**** Excerpt provided ****

As with every Battlefield title the real meat is the multiplayer. That’s not to say DICE don’t have a good stab at trying to put out a move cohesive single player campaign this time around. Following your group of specialist through one set piece after another you’ll certainly be wowed by the bombast and showmanship on display in the relatively short lived campaign.
Clocking in at around four to five hours for even the most challenged of shooter players the story doesn’t lack in action. Some spectacular set pieces try and get the pulse racing. Such a shame then that the story is just flat and not engaging. True it does offer a better experience than Battlefield 3’s campaign and it manages to avoid total farce like a Modern Warfare title might. It still doesn’t manage to offer up much to advance the genre or differentiate itself.
As mentioned though Battlefield 4 isn’t really about the single player. Where Battlefield has always shined – where it made it’s living back in the dark days of its PC origins – is on the multiplayer battlefield.
Battlefield 4 is certainly no exception to this rule. The only real problem here is that things feel more than a little familiar. Similar game modes, similar looking environments, similar controls, similar tactics… it all just feels so familiar.
The staples of the franchise are in place. Squad based combat, large scale maps with massive teams. You can form up on squad members, drive a variety of vehicles, pilot water based craft and take to the skies in jets and helicopters. The destructive environmental technology of Frostbite engine 2 is cranked up a notch or 2 by the newly minted Frostbite 3 engine.
Frostbite 3 offers up a fascinating level of detail.. You can slowly take apart pretty much any structure in the game. Turning the safe haven of a stone outhouse in to a massive pile of rubble around your feet. Again though we’ve seen this before – not as well polished or to this level of detail, but we have seen it.
So what IS new in Battlefield 4? Well much was made of DICE’s “levolution” technology. This works in a similar fashion to the technology used by Black Box in much overlooked racer Split/Second. Certain events around a level will suddenly be triggered. This can be as simple as the weather changing from average day to gale force winds and torrential rain storms to an aircraft carrier suddenly crashing in to an island. Most of us would have also seen that apartment building collapsing from the E3 demos this year.
This feature of Battlefield 4 does offer something a little out of the normal. The sudden change to a level dynamic sounds like a gimmick, and it kinda is, but it works well in changing things up mid-stream.
Online modes take up right where Battlefield 3 left off. More close-quarters offerings are on show with DICE seeming to roll in their work on the BF3 Close Quarters expansion pack in to the Battlefield 4 main game. Modes such as the Deathmatch and Domination are infantry-only and played out in much smaller maps making for a more hectic affair.
The old faithfuls are also back as Conquest and Rush return once more to offer point to point squad based action over massive and well defined maps. Newcomer Obliteration offers an interesting new twist. Here teams fight it out over control for bombs on the map. When a bomb appears on a level it a apparent to all on the in-game map. Teams will fight it out to get the bomb. Once they have the bomb they then have to attempt to destroy their enemies bases. The fact that the bomb is visible to all and that everyone converges on each base lends itself to some intense and satisfying fire fights.

**** Supplied data ****

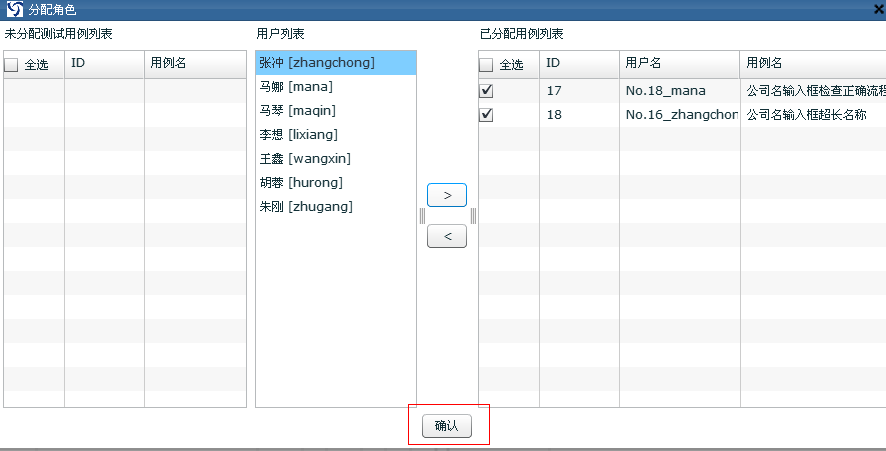
Task: Click the No.16_zhangchong username cell
Action: tap(679, 115)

****

Short task 1 -
Name every online multiplayer game mode mentioned in the Battlefield 4 review.
Short task 2 -
Carry the Battlefield 4 review forward from its final sentence.

Written answer 1 -
Deathmatch, Domination, Conquest, Rush, Obliteration

Written answer 2 -
The return of the commander mode (for it was seen in skeletal form in previous Battlefield titles) adds a nice touch but offers little in the grand scheme. Sure it’s nice to have someone controlling the troop movements and orchestrating the attacks but in reality very few people respond to these actions.
Despite the score-boosting arcade elements of the close quarters levels Battlefield 4 sticks close to the ethos of the previous games when it comes to placing an emphasis on squad based roles and tactics. More so than ever this outing of Battlefield makes you feel like it is a necessity to work with your team if you’re hoping to progress through the ranks. The sheer number of ways to take on each encounter is what makes Battlefield 4 such a massive sandbox shooter that almost anyone can dip into and enjoy. Whether you want to spend your time in support with med packs or flying troops in to hot zones in your chopper. You’ll find your place soon enough.
Lastly, graphically the game is a joy. Frostbite 3 is pushing this aging console hardware as hard as it can to make some truly spellbindingly beautiful visuals. There are a handful of frame dips, some weird shadow issues and some corruption to screen text at times but overall it’s a mighty fine looking game and a massive boost for what’s to come from EA studios using the engine.
DICE seems to have picked up the ball they dropped as far as sound design goes in Battlefield 4. A lot of the folly, weapons and environmental sounds just fell flat last time out. They were OK… but that was about it. This time out the game is an assault on the ears as well as the eyes. My room literally felt like it was shaking at times with battles raging and the sub rumbling.
A handful of other technical issues seem to mar the game also – in actual fact this appears to be one of the roughest DICE launches I can remember. Normally high on polish, Battlefield 4 has some issues with stability. I had numerous crashes both in single player and multiplayer throughout my time with the game. Adding insult to injury a recent patch update ate my single player campaign save data – which wasn’t exactly a big deal but not ideal!
I had various issues on multiplayer as well. I would suddenly spawn but not be able to move in any direction. I couldn’t fire but I could duck and jump – this resulted in more than a few suicides ultimately resulting in you getting a penalty against your score. Other times I would simply stop moving after moving happily before. Other times I would be walking or running along happily then I would suddenly go in to spectator mode and be following other players as if I was suddenly dead. Then back in to my own body, run a few steps and then back to the spectator view. There are other little niggles too that just keep cropping up and mildly spoiling what is otherwise a great iteration of the BF franchise.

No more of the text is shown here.